I would rather not bore any of you with the details of my life in general but would like to make a psychedelic introduction instead.
Name... what is a name anyway? Ones as good as another I suppose. I don't really understand why I even identify as a my given name anymore if only for convenience. Something I think about. What name would I give myself... I ponder this often.
Psychedelics did this to me. Used them off and on responsibly since my teenage years. Never was much for excess but do enjoy intensity. A strong trip is a reset button for me. I can have an experience of strong intensity and then not trip again for a couple years. It takes me that long to figure it out, integrate.
I found myself a favorite of all the psychedelics and that is DMT for various reasons. That is not to discount the other psychedelics. This tool seems to like using me right now.
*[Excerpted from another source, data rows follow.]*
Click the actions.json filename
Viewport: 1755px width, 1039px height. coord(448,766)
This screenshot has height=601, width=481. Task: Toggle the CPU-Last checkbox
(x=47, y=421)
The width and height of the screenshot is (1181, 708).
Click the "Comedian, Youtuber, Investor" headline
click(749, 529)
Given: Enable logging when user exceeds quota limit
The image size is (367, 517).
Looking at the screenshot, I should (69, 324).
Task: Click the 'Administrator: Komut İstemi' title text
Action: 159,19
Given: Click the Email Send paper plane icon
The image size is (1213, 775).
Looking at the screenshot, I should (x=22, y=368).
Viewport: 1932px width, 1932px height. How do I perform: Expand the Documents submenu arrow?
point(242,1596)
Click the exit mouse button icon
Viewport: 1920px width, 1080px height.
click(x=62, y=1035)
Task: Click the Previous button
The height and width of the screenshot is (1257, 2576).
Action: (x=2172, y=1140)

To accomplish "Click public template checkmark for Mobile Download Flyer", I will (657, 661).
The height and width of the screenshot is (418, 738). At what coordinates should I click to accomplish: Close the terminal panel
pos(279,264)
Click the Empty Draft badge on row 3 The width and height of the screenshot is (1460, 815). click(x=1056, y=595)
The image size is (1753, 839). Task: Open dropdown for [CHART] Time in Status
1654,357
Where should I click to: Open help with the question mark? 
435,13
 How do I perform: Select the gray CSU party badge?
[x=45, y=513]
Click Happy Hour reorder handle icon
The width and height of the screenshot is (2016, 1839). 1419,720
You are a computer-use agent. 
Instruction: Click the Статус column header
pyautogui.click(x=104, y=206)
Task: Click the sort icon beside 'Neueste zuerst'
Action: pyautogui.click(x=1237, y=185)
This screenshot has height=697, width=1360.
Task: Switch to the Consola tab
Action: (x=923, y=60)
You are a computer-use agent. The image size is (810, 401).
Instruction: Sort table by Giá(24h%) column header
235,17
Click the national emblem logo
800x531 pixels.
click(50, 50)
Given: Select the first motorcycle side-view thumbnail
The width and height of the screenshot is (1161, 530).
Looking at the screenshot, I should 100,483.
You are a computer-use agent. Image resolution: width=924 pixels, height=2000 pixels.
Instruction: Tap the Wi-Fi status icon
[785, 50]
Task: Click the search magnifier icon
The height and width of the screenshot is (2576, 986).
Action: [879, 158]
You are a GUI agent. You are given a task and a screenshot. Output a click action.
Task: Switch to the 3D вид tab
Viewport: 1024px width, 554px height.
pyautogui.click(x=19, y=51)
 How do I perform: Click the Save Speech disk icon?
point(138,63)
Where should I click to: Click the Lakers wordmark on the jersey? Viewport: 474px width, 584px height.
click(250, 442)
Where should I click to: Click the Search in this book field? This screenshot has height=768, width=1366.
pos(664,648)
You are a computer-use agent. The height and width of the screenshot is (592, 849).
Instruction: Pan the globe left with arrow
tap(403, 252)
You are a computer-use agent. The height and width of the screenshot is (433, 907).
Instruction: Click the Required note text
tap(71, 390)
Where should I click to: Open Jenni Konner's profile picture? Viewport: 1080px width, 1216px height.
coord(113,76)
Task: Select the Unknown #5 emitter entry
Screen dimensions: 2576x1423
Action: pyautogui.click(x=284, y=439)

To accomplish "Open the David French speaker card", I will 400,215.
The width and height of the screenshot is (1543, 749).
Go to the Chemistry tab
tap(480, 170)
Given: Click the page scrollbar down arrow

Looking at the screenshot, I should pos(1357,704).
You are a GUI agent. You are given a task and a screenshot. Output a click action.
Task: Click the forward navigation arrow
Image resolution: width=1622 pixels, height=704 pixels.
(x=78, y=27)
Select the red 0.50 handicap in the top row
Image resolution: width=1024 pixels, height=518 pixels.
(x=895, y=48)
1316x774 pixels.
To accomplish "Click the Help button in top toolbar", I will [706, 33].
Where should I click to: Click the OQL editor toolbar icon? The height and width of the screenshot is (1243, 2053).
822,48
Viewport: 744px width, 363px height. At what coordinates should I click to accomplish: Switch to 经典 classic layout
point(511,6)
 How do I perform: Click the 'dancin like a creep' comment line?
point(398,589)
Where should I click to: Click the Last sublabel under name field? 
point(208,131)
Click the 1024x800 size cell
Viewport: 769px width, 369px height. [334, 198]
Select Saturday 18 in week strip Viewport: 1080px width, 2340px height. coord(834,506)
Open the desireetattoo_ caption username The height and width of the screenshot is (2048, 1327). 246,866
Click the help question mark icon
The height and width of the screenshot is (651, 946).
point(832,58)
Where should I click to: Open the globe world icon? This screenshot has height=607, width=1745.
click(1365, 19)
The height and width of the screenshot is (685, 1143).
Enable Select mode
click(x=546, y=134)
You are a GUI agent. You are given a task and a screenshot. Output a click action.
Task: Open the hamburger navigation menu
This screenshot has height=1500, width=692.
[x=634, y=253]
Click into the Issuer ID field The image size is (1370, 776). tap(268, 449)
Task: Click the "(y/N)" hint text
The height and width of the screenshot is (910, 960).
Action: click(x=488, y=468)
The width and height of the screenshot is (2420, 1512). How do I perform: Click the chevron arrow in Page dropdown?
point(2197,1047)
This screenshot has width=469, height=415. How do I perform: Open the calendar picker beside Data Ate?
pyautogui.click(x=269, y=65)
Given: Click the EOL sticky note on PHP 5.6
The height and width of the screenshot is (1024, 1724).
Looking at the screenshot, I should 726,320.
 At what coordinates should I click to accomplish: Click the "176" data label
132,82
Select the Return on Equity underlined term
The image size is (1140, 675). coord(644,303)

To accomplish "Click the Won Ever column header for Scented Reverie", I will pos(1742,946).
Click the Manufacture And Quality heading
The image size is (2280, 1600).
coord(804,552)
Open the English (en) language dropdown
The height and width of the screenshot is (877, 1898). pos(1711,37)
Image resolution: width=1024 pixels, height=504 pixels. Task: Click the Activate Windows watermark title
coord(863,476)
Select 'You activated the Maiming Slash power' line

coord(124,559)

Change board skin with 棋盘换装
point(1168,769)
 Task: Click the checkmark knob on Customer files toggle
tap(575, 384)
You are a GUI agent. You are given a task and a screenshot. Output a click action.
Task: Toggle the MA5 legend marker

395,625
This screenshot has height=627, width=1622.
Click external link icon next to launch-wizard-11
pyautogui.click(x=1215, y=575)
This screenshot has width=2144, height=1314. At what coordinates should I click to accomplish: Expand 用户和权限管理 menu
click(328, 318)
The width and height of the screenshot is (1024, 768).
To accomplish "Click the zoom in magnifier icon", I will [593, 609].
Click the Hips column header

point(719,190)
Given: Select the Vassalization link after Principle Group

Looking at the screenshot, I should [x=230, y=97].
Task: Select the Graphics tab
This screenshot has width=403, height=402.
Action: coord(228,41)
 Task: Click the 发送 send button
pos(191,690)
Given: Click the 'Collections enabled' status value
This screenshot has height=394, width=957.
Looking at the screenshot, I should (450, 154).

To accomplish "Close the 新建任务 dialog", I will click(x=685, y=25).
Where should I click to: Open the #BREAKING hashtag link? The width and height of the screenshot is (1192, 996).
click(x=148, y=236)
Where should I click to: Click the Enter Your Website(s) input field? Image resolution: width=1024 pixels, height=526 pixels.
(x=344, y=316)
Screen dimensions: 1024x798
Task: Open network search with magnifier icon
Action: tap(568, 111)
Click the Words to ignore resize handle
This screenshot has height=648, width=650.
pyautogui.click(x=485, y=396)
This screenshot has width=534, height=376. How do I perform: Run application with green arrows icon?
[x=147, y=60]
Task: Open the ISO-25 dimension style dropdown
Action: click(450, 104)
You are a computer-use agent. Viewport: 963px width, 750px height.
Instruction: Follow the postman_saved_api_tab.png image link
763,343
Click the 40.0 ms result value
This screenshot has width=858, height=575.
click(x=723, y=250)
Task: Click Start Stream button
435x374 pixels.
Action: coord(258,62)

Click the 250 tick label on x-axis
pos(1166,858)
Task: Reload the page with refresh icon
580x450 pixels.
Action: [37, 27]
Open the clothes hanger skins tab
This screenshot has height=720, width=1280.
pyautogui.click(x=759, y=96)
It is like it wants to mold me into the best I can be. I imagine this is happening to me. My intent is to improve, evolve, learn, grow, discover and otherwise illuminate that which was once dark.
I have figured out my own path with psychedelics (extractions, mycology, etc.) I'll be sure to pipe in should I have any quality response. I am usually quite reserved, however, in the topic of psychedelics I can become more active in conversations as it is a definite passion I enjoy.
Thank for the chance to express myself through this website. Perhaps it is not the most perfect means for us all to communicate, but giving the current climate of the world this is likely the most appropriate format available. I hope one day we can discuss such things as psychedelics and it not have to be underground, or taboo or any associated stigma.
May we all find our Bliss! Maybe we all find our highest Joy!